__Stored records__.
____________________
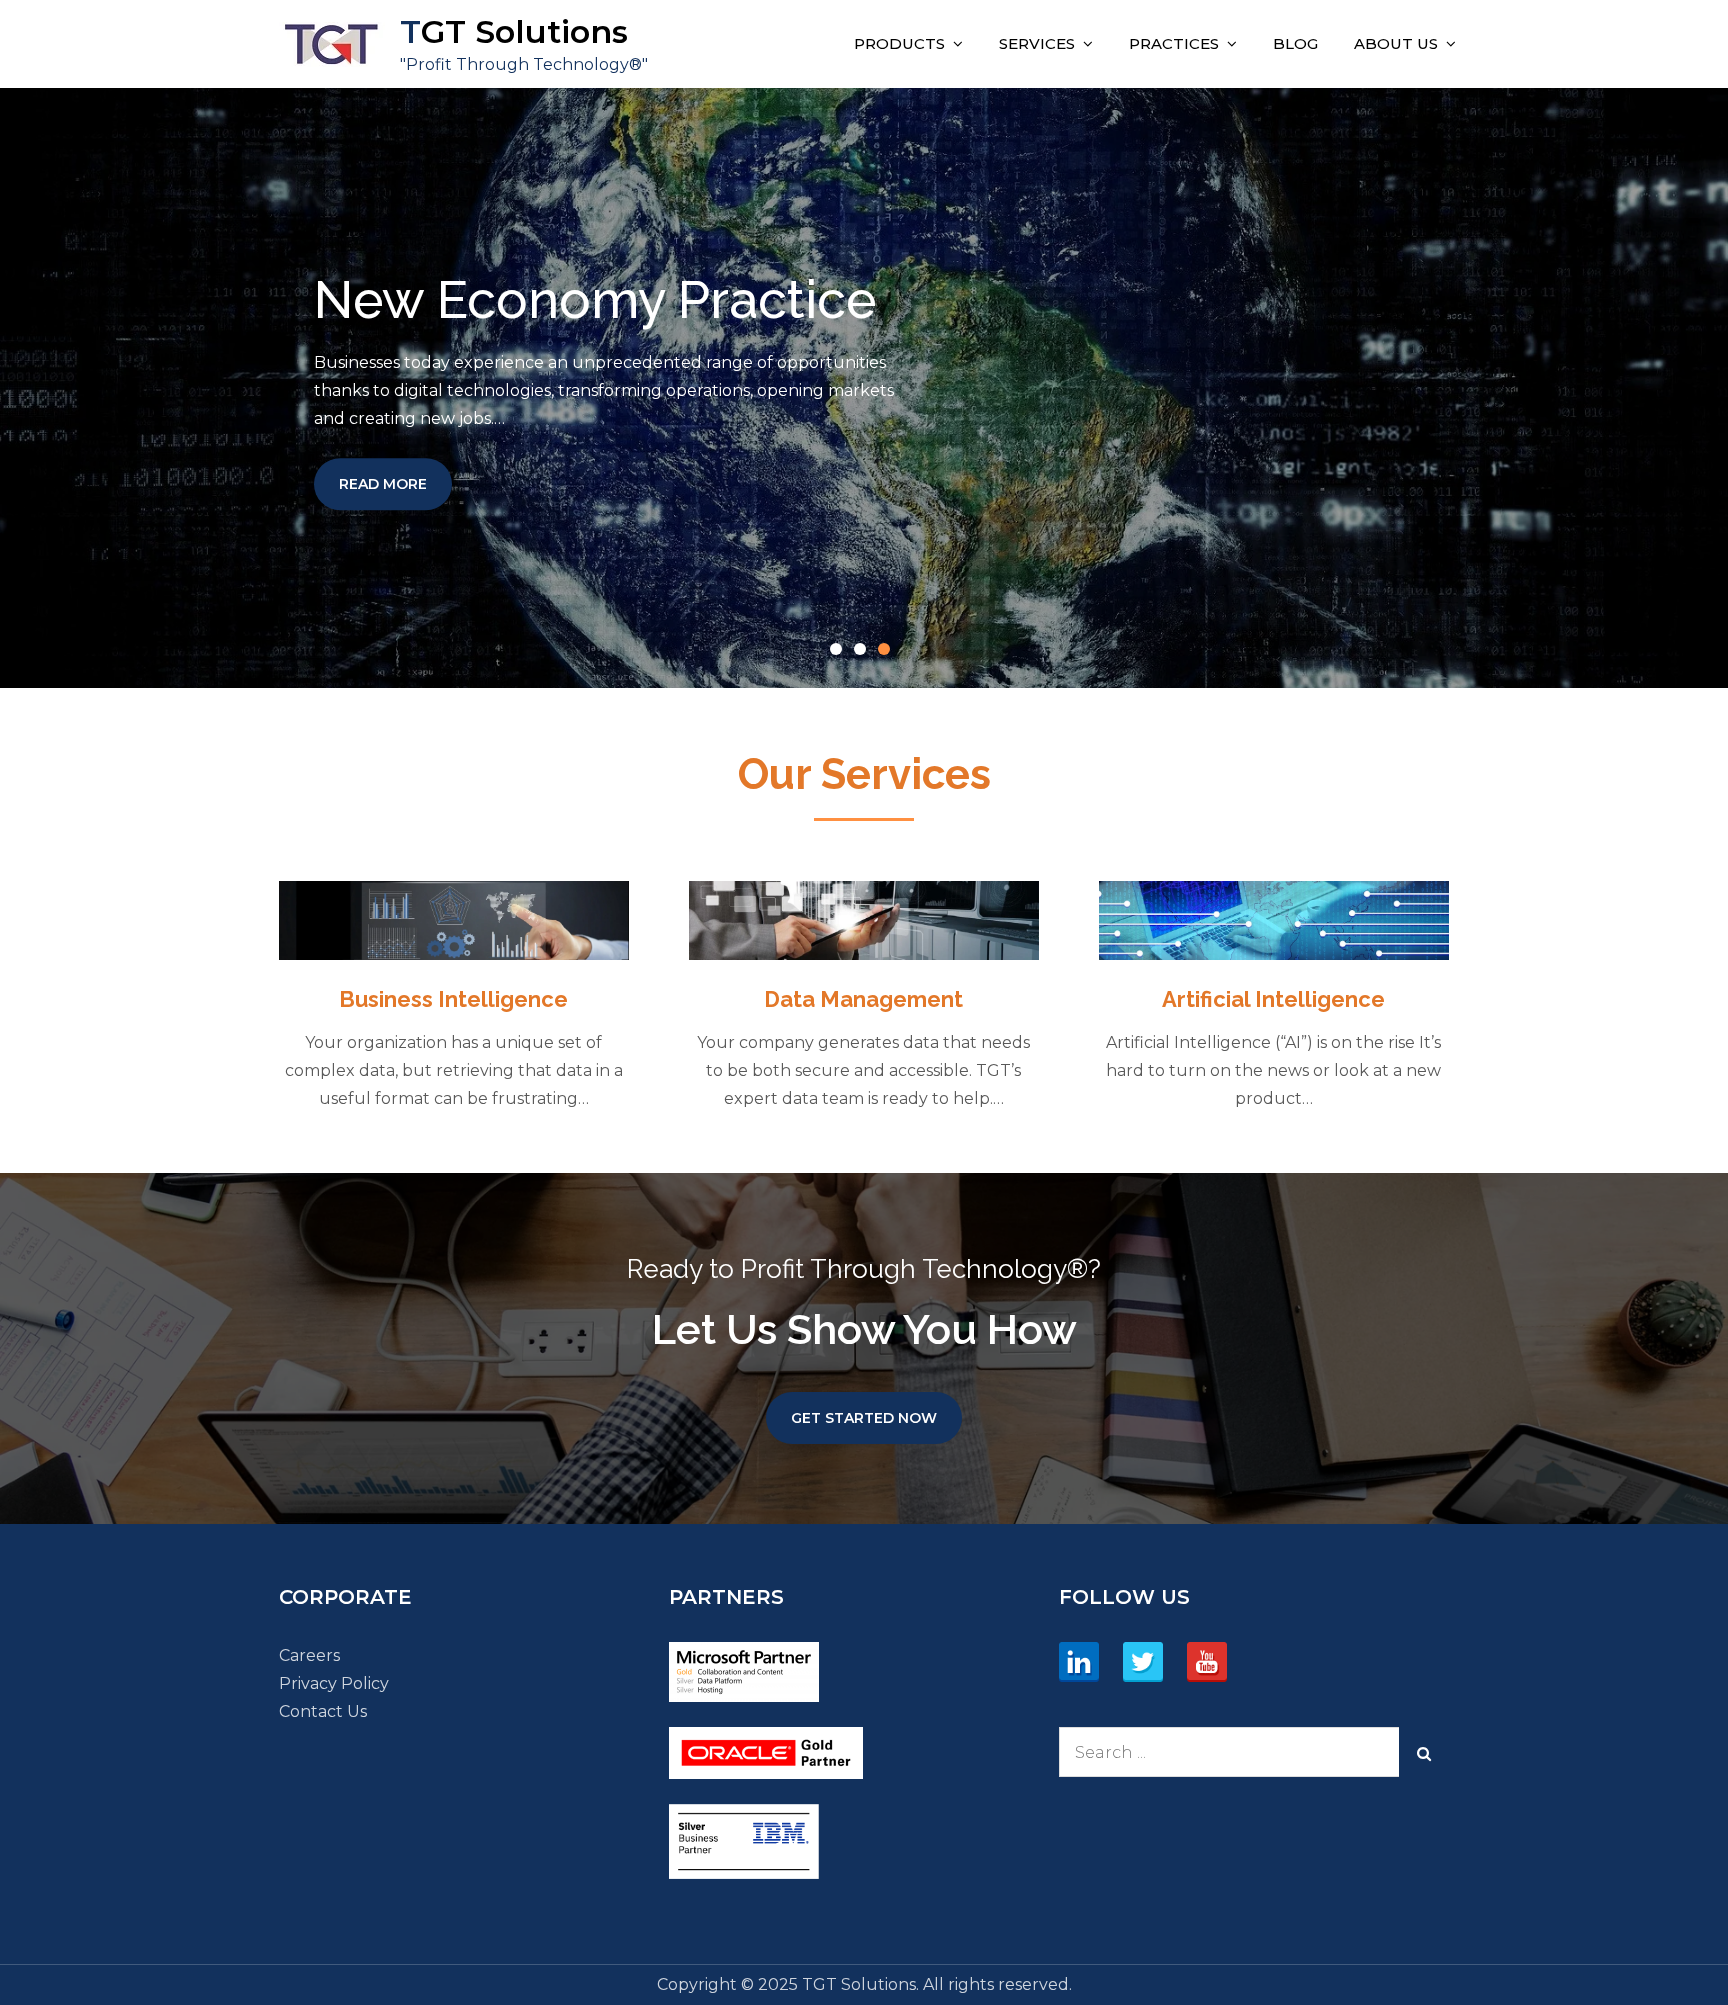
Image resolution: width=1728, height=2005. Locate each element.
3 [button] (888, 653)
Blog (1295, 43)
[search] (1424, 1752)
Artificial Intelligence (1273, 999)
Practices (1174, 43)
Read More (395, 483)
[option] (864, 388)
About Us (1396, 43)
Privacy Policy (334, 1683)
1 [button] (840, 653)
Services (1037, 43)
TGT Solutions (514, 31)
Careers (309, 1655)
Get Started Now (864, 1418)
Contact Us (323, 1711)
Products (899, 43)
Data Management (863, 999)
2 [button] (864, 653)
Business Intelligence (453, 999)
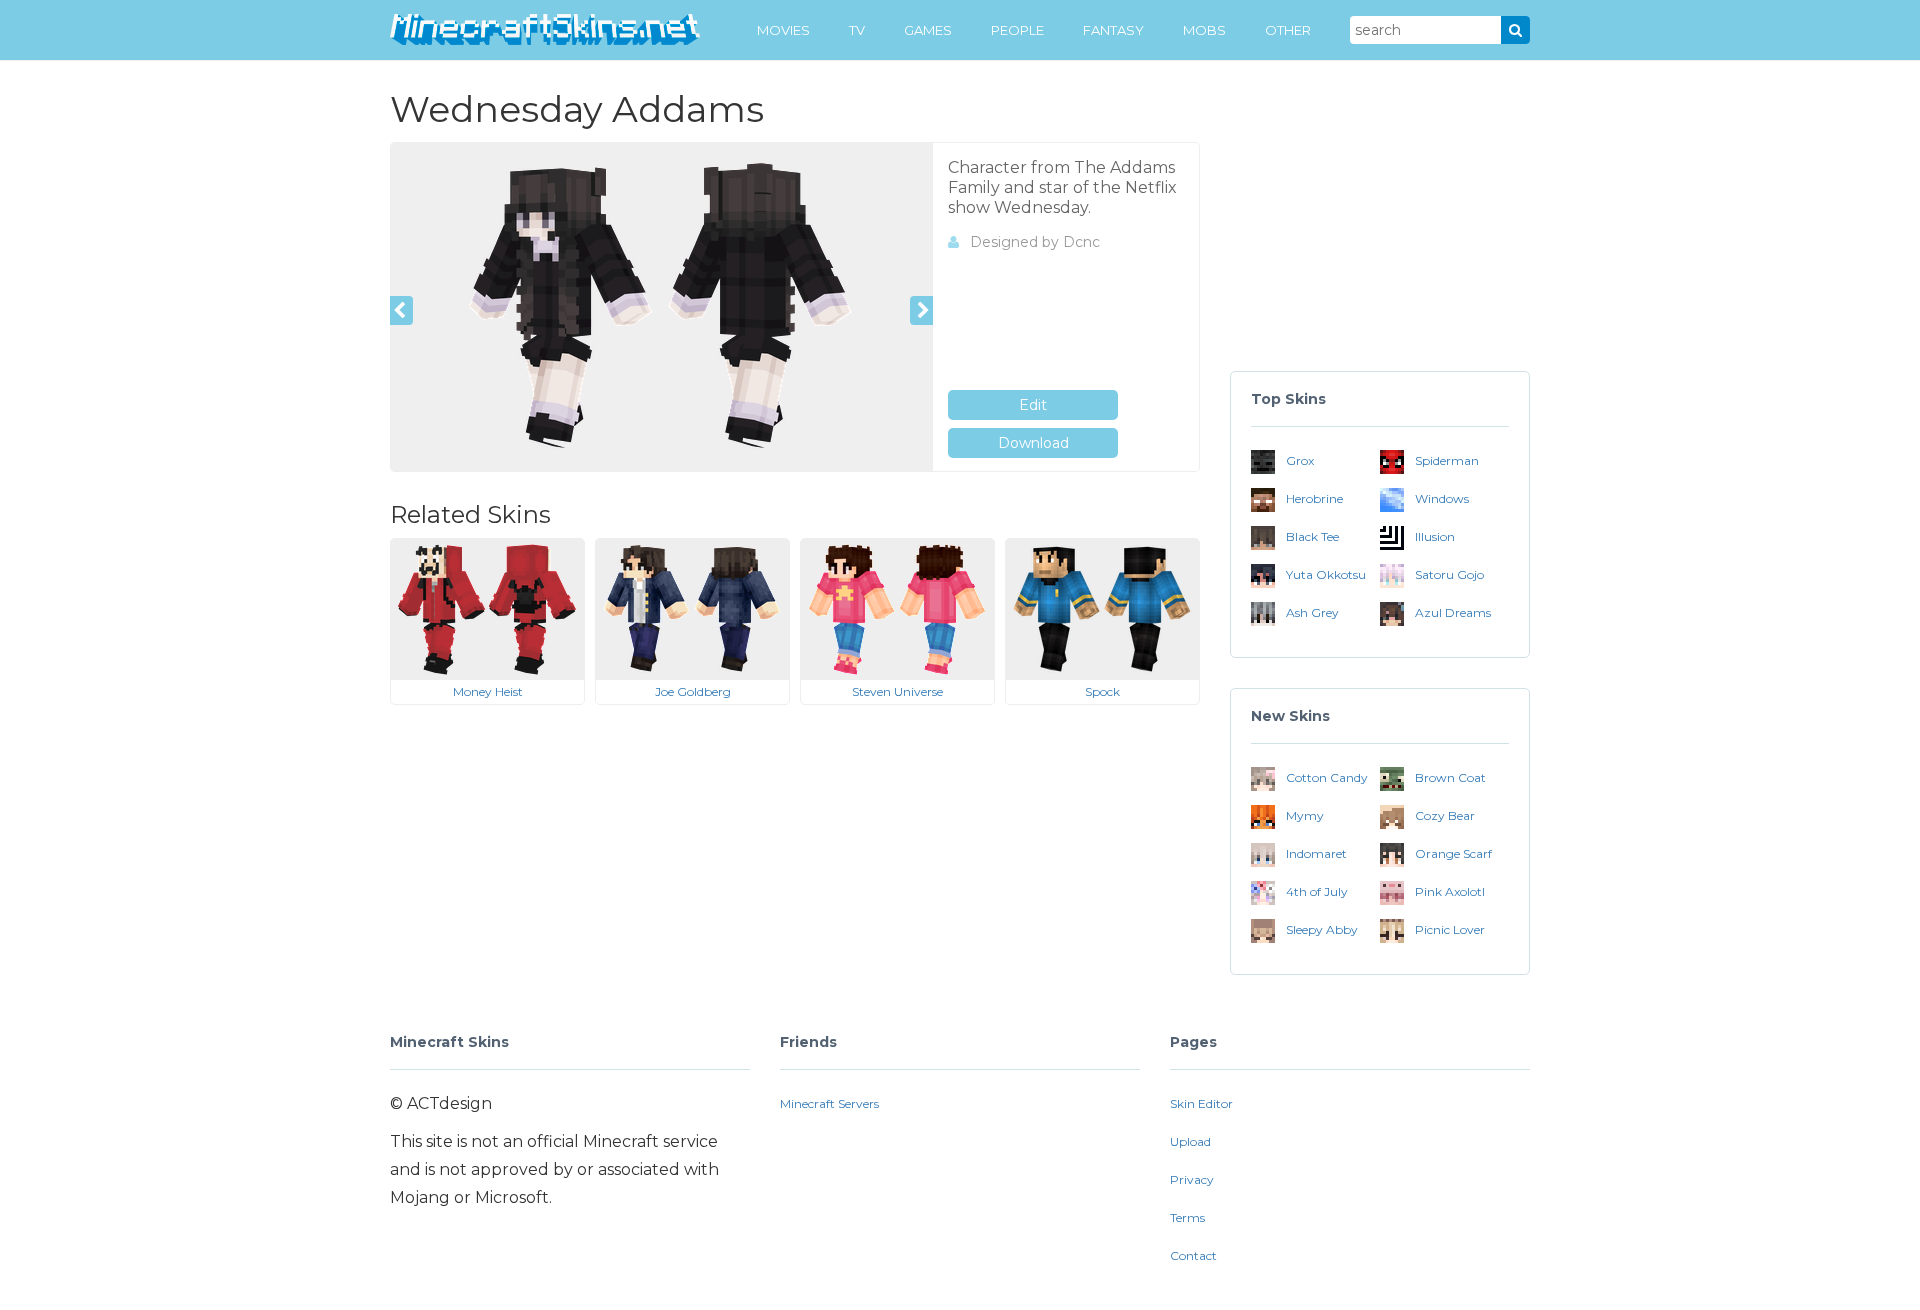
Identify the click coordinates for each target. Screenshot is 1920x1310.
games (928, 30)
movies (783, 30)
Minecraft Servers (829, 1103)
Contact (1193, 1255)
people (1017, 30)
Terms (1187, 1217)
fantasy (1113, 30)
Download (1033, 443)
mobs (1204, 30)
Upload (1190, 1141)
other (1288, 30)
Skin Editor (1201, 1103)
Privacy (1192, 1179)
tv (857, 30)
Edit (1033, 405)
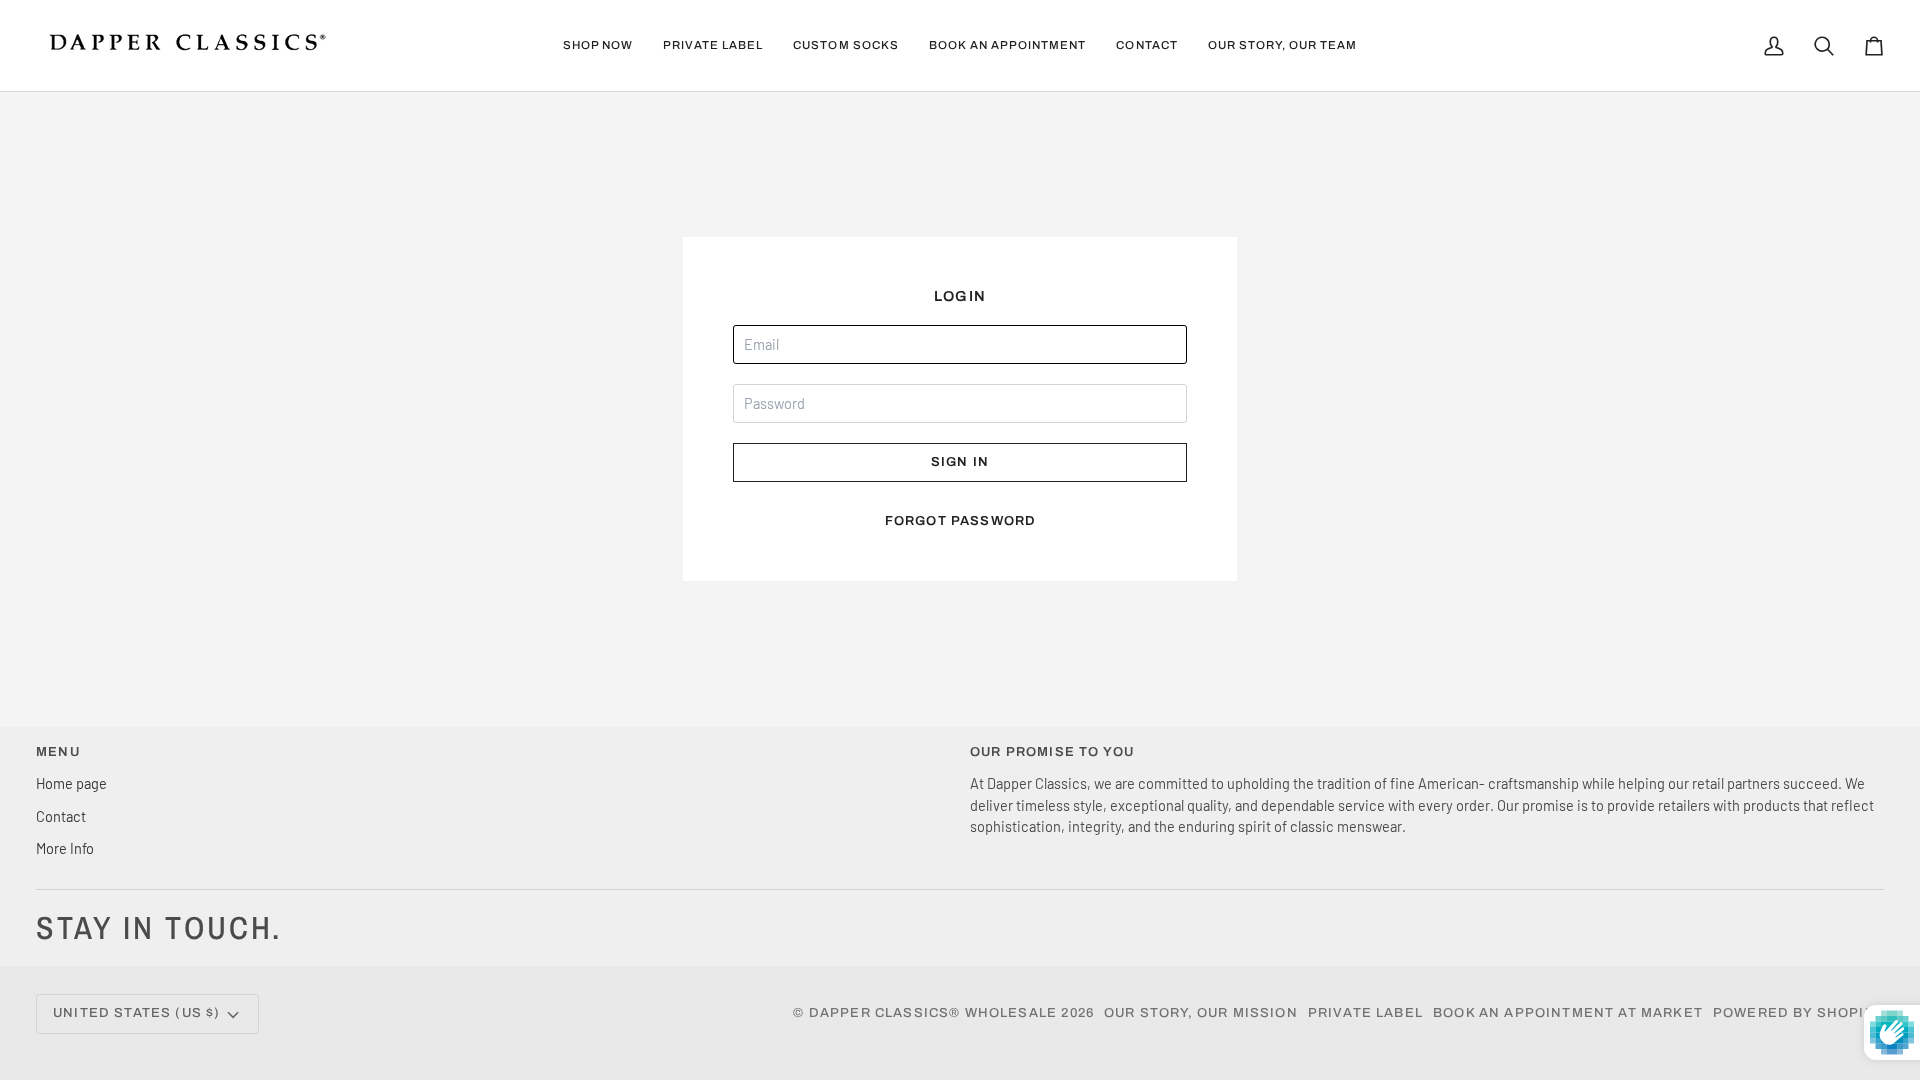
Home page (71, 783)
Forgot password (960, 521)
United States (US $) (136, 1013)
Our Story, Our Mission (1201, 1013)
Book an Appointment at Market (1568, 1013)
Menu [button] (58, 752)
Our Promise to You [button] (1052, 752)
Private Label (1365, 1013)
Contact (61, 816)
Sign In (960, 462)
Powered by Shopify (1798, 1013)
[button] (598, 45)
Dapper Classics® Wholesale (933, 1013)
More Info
____________________
__TASK__. Drop the pictures and set down the data above exactly.

__TASK SOLUTION__.
Image resolution: width=1728, height=2005. Locate each element.
3 [button] (888, 653)
Blog (1295, 43)
[search] (1424, 1752)
Artificial Intelligence (1273, 999)
Practices (1174, 43)
Read More (395, 483)
[option] (864, 388)
About Us (1396, 43)
Privacy Policy (334, 1683)
1 [button] (840, 653)
Services (1037, 43)
TGT Solutions (514, 31)
Careers (309, 1655)
Get Started Now (864, 1418)
Contact Us (323, 1711)
Products (899, 43)
Data Management (863, 999)
2 [button] (864, 653)
Business Intelligence (453, 999)
Identify the click coordinates for each target. Screenshot is 1920x1310.
games (928, 30)
movies (783, 30)
Minecraft Servers (829, 1103)
Contact (1193, 1255)
people (1017, 30)
Terms (1187, 1217)
fantasy (1113, 30)
Download (1033, 443)
mobs (1204, 30)
Upload (1190, 1141)
other (1288, 30)
Skin Editor (1201, 1103)
Privacy (1192, 1179)
tv (857, 30)
Edit (1033, 405)
Home page (71, 783)
Forgot password (960, 521)
United States (US $) (136, 1013)
Our Story, Our Mission (1201, 1013)
Book an Appointment at Market (1568, 1013)
Menu [button] (58, 752)
Our Promise to You [button] (1052, 752)
Private Label (1365, 1013)
Contact (61, 816)
Sign In (960, 462)
Powered by Shopify (1798, 1013)
[button] (598, 45)
Dapper Classics® Wholesale (933, 1013)
More Info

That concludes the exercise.